As background, Liberty Global, Inc. (LGI) filed suit seeking a refund of income tax paid for its 2018 tax year as a result of temporary regulations under section 245A that reduced the dividends-received-deduction available under that section. In April 2022, the U.S. District Court for the District of Colorado ruled that such regulations were invalid for failure to comply with the APA. That ruling did not resolve whether the underlying transactions that implicated the temporary regulations otherwise complied with applicable tax laws, and pre-trial proceedings on that issue continued in that case.

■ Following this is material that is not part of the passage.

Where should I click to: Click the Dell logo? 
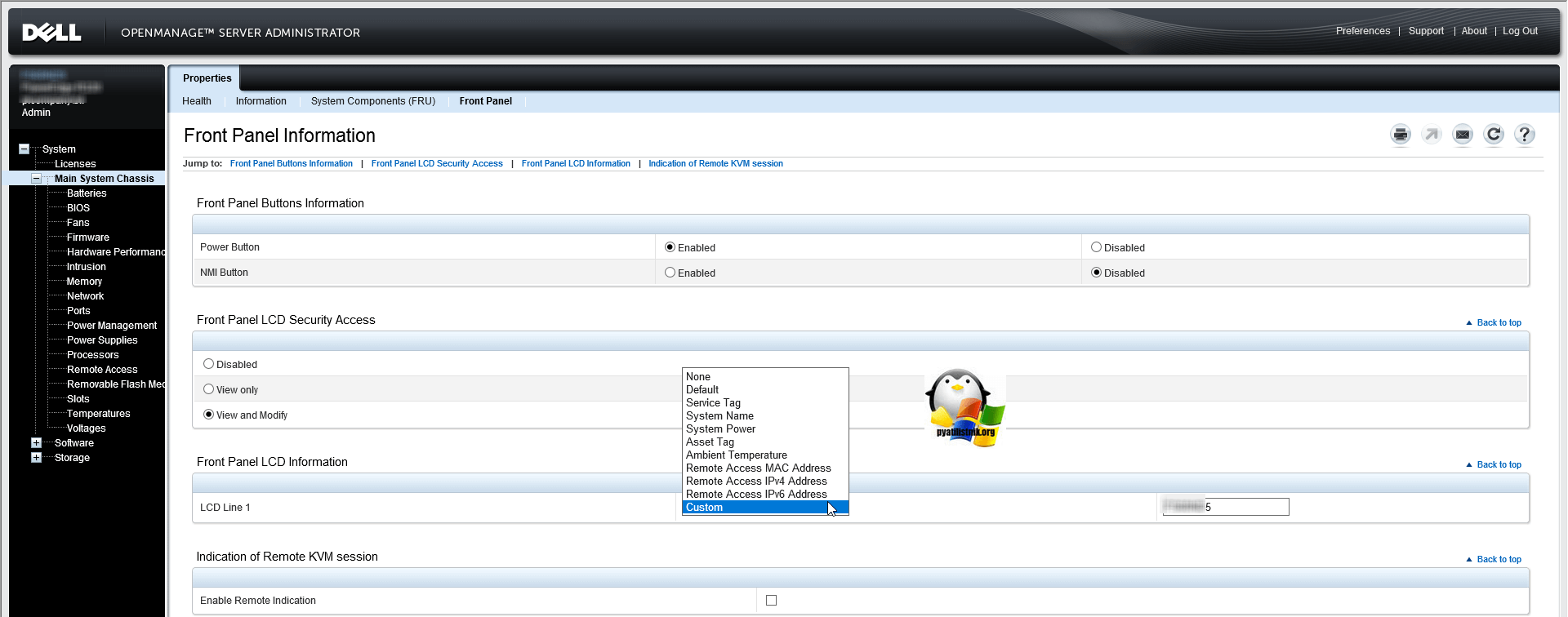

The government filed a separate complaint in October 2022 seeking to recover additional tax from LGI for 2018, alleging that preparatory transactions undertaken by LGI in December 2018 lacked economic substance. The government asserts that, if the preparatory steps are disregarded, an additional $2.3 billion would have been taxable as capital gain, rather than as a dividend, significantly diminishing the relevance of the section 245A regulations to the outcome. In January 2023, LGI moved to dismiss the government's separate complaint, asserting that the government failed to provide a timely notice of deficiency.
On June 1, 2023, the district court denied LGI's motion to dismiss, concluding that the requirement to issue a notice of deficiency before an administrative assessment is not "logically relevant in the present context, a common-law suit on the debt." Then, on June 15, LGI filed its answer to the government's complaint. Concurrently, LGI and the government jointly requested permission to file cross-motions for summary judgment in the original refund suit, based on the belief that "the nature of LGI's admissions in this case, coupled with facts obtained during discovery which do not appear to be in dispute, likely eliminate the need for a trial." Shortly thereafter, the district court granted permission and set a summer briefing schedule, with oral argument on September 6, 2023.
The joint letter to the court suggests that the principal issue presented for summary judgment will be whether the economic substance doctrine is "relevant" to the transactions, a notoriously challenging issue. The codification of the economic substance doctrine in 2010 did not directly affect the determination of whether the doctrine is relevant to a transaction (see I.R.C. § 7701(o)(5)(C)) but was accompanied by legislative history analyzing existing law on relevance.